Nicole Denecque considère qu'on n'a rien à gagner à ne pas dire toute la vérité à l'enfant, qui, « tôt ou tard, saura. » Il est préférable de dire et d'expliquer. Marcel Klajnberg remarque qu'on peut avoir des conflits de droits, où il y a le droit de savoir mais aussi le droit de vouloir, à un certain moment, que certaines choses ne soient pas sues par les autres.

Véronique Davienne se demande quelle est la part, dans l'hésitation qu'on peut avoir à transmettre certaines choses  - au-delà des situations extrêmes - du souci de la personne et quelle est la part « de notre propre peur, au fond, d'être dans le vrai des choses ? »

Catherine Baroso souligne qu'il y a dans la communication, dans ce que l'on doit dire aux familles, dans ce que les familles doivent savoir, l'idée d'un travail en partenariat, et qu'on peut s'appuyer sur un certain nombre d'interlocuteurs pour éviter de confronter les familles directement à des réalités qui sont peut-être trop compliquées à aborder d'emblée. Mais pour les travailleurs sociaux, être capable de justifier ce qu'ils ont écrit est le minimum d'honnêteté qu'ils doivent aux familles, et, dans la majorité des cas, ils s'efforcent  de leur restituer de la façon la plus honnête et la plus lisible ce qu'ils ont écrit dans leurs rapports. Elle insiste sur le fait que lire un rapport social à une famille, c'est aussi générer une dynamique : le rapport ne vaut que par la dynamique partenariale qu'il instaure entre les acteurs.

Reprenant les interrogations de Helen Lhuillier et Nicole Denecque, François Guillot souligne que toutes les familles avec lesquelles il a préparé la session ont dit qu'elles voulaient savoir ce qu'il y avait dans les dossiers, en acceptant d'être confrontées à des choses difficiles. Il peut y avoir des cas extrêmes justifiant des restrictions, mais il faut faire très attention à ce que ces exceptions ne deviennent pas générales. Concernant le contenu même des dossiers, il insiste sur la nécessité, pour des travailleurs sociaux qui sont souvent très loin de la vie des familles, de confronter davantage leur perception des familles à celle des familles elles-mêmes : « Si on prend le temps de vérifier ce qu'on dit avec la famille, d'abord on va enrichir les dossiers, et puis on aura peut-être quelque chose qui se rapproche de la vérité. » Il est frappé de voir des mesures de placement qui auraient pu être évitées si on avait pris le temps de connaître les familles, leurs aspirations et leurs  réseaux. Jacques Argelès estime, à l'inverse,  que le placement autoritaire est une mesure que les travailleurs sociaux ne proposent qu'à contre-coeur et en dernier recours. Véronique Davienne observe que de nombreux témoignages montrent que des placements continuent d'être subis par les familles sans qu'elles comprennent pourquoi, et que le rapport Naves-Cathala a reconnu que beaucoup de dossiers reposaient sur peu d'éléments, des « carences éducatives » mal explicitées, des analyses un peu psychologisantes et sommaires.

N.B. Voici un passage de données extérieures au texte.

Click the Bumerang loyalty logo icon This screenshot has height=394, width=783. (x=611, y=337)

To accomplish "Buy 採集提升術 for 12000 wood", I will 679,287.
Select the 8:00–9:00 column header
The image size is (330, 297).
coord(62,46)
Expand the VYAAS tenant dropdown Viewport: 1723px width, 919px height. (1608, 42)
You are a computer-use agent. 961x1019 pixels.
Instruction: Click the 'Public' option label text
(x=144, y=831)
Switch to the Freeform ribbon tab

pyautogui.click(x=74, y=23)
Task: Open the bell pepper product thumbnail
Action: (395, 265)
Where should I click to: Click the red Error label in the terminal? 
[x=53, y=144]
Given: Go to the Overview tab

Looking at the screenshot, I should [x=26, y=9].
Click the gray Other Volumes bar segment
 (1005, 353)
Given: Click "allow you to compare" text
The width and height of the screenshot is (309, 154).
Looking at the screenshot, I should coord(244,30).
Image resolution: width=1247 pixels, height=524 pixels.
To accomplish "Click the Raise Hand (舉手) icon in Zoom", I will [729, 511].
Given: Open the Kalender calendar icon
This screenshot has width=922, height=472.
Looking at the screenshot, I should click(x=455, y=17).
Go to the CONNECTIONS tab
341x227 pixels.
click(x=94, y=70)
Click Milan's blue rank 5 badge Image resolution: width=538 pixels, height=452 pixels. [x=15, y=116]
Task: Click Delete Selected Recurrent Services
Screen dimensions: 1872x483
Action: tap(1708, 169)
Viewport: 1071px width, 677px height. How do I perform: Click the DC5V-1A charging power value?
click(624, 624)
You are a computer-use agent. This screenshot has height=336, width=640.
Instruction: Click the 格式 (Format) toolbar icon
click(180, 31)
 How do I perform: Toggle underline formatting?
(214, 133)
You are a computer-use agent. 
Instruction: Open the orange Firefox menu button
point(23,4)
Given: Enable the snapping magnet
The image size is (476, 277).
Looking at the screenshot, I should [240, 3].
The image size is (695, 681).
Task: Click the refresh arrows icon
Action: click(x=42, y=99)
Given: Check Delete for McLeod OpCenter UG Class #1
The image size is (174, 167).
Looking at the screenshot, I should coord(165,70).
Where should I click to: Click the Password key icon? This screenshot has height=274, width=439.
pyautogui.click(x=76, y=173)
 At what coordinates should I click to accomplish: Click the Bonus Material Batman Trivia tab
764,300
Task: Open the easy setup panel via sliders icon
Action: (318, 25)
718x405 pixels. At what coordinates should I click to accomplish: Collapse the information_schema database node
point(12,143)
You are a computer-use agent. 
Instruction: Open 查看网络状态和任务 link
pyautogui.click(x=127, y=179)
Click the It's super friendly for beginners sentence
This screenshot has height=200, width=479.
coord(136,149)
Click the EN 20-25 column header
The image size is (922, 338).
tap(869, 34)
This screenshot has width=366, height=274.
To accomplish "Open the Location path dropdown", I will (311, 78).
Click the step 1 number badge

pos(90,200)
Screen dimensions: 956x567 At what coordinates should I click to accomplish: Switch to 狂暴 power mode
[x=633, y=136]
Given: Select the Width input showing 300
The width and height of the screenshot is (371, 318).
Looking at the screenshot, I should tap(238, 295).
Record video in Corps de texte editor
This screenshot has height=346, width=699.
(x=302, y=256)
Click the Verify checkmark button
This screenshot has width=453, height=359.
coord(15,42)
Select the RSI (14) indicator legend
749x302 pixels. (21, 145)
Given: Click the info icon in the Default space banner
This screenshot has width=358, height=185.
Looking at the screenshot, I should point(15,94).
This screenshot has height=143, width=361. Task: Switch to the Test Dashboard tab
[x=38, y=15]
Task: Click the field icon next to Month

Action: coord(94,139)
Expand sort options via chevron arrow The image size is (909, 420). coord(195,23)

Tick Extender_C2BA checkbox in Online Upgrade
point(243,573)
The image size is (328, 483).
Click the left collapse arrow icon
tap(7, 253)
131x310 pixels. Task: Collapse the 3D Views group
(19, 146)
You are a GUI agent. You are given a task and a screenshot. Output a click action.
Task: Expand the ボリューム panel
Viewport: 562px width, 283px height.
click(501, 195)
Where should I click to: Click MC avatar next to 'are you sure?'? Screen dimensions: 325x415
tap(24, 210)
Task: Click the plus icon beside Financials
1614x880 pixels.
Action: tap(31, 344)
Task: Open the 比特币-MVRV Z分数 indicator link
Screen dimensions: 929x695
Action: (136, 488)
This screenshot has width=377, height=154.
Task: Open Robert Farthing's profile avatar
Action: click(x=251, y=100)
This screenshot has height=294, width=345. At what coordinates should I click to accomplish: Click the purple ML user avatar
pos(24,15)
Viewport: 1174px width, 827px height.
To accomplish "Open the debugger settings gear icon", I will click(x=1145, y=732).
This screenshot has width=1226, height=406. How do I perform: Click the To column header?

L'observation de François Guillot rejoint le débat en cours chez les travailleurs sociaux, sur l'importance de se rendre régulièrement dans les familles. Pour certains, ça n'a pas un sens précis d'aller dans la famille, c'est une intrusion. Catherine Baroso estime qu'effectivement, s'il peut être utile d'aller à domicile pour vérifier certains éléments (nombre d'enfants qui habitent dans une pièce, minimum d'intimité des parents par exemple), des visites systématiques à domicile n'ont pas forcément de sens au niveau d'un travail sur la parentalité, on peut leur préférer des rencontres, pas forcément sur le lieu du service, mais dans des lieux de proximité. Christophe Werquin, en revanche, a beaucoup de mal  à imaginer qu'on puisse avoir une vue de la réalité de la vie de la famille sans aller sur place. Jacques Argelès considère de même qu'on ne peut pas assurer une mission de protection sans aller sur le terrain de l'autre, c'est-à-dire dans la famille. Pour Marcel Klajnberg, il n'est pas concevable qu'un travailleur social ne puisse pas, non seulement visualiser la famille dans son environnement, mais prendre conscience du climat, de ce que ça implique au quotidien, de ce que ça veut dire pour une famille, pour des enfants, de vivre dans cet environnement. Sinon : « On a forcément une démarche éducative qui fonctionne à partir de représentations abstraites, où c'est un mode d'éducation, totalement déconnecté de son contexte qui risque d'être plaqué sur une famille indépendamment de ses conditions réelles de mise en oeuvre. » Dans l'exercice de ses fonctions, il interroge les travailleurs sociaux sur leurs pratiques de visite à domicile, pour comprendre si une mesure a pu s'exercer ou non avec la collaboration de la famille.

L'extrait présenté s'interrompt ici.